Lettera delle giornaliste a Mattarella, «Ci aiuti a sbriciolare il soffitto di cristallo nella stampa italiana»

Venerdì 26 Luglio 2019 di Franca Giansoldati

Diciamocelo pure: che brutta fotografia! Fa il paio con quella scattata al recente G7 dove, tra i presidenti e premier, non c'era nessuna donna. L'effetto negativo che ha prodotto l'ennesima immagine del genere – stavolta la foto è stata scattata al Quirinale durante il tradizionale incontro con la Stampa italiana – ha dato origine ad una amara riflessione. In una lettera aperta indirizzata al Capo dello Stato, Sergio Mattarella, l'associazione GiULiA (giornaliste libere e unite) ha fatto osservare che nelle fotografie ufficiali dell'incontro si ricava tutta l'ampiezza del gap da colmare  nel settore della stampa per arrivare ad una reale parità.

Le donne sono quasi la metà della categoria ma la rappresentazione fotografica racconta solo di vertici quasi totalmente maschili.
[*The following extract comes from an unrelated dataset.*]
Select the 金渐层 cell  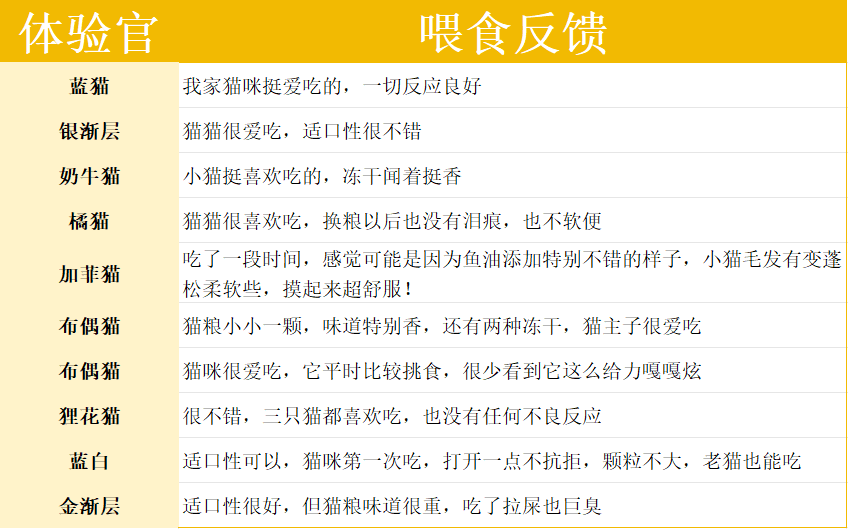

Non resta che far presente l'articolo 3 della Costituzione, che sancisce la rimozione di tutti gli ostacoli per una effettiva parità tra i sessi. «Ci rivolgiamo a Lei perché siamo rimaste colpite e turbate dalle immagini ufficiali della Cerimonia, dove si vedono solo uomini – l’eccezione è quasi conferma -, prime file di giacche e cravatte, tra cui spicca solo il sorriso di una collega. Ben sappiamo che in quelle immagini c’è la rappresentazione di una categoria che ai vertici annovera soprattutto uomini, sia alla direzione dei giornali che nei nostri Enti, ma non è la rappresentazione reale della nostra professione».

«Il giornalismo in Italia non è così: le giornaliste sono tante, tantissime, quasi la metà della categoria, esposte nelle indagini più complesse e pericolose, abbiamo tante colleghe di ingegno, di grande raffinatezza di pensiero» si legge nel testo». 
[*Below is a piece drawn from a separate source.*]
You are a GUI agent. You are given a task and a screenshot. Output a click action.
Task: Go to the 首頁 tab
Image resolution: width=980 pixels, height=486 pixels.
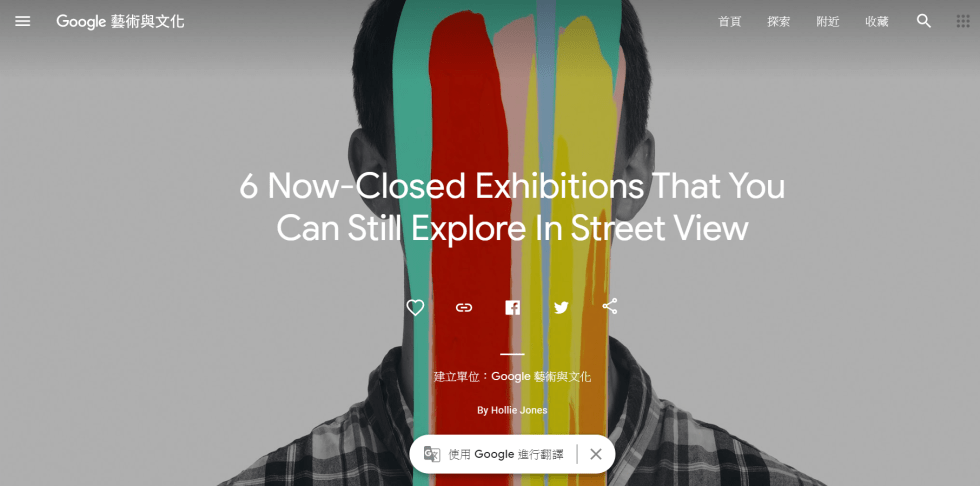pyautogui.click(x=729, y=21)
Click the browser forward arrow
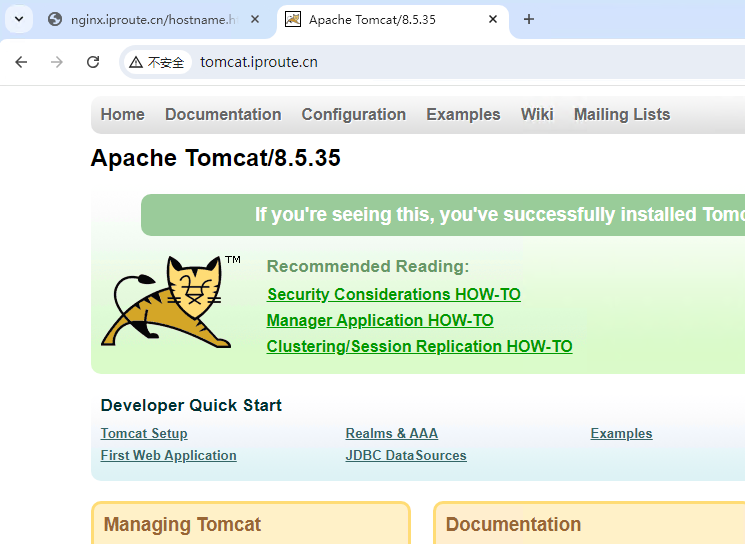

Perchè le donne non riescono a sbriciolare il soffitto di cristallo in una delle categorie più chiuse al ricambio di genere ai vertici?
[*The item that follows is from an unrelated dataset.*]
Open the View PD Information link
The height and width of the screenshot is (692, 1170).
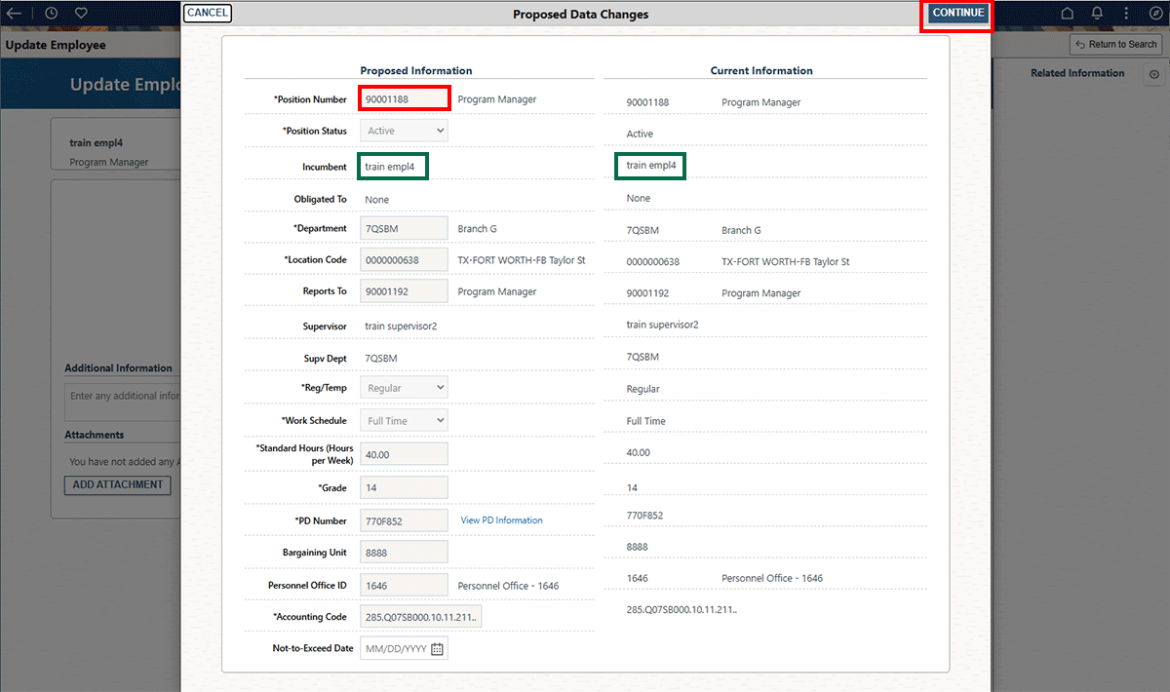[500, 520]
«Caro Presidente, facciamo affidamento su di lei per valorizzare l’apporto delle donne all’informazione: anche la rappresentazione data da una fotografia può aiutarci a frantumare finalmente quel “tetto di cristallo” che continua a gravare sulle donne italiane; anche un’immagine può aiutarci ad avere una Costituzione davvero compiuta. Confidiamo ancora una volta in Lei».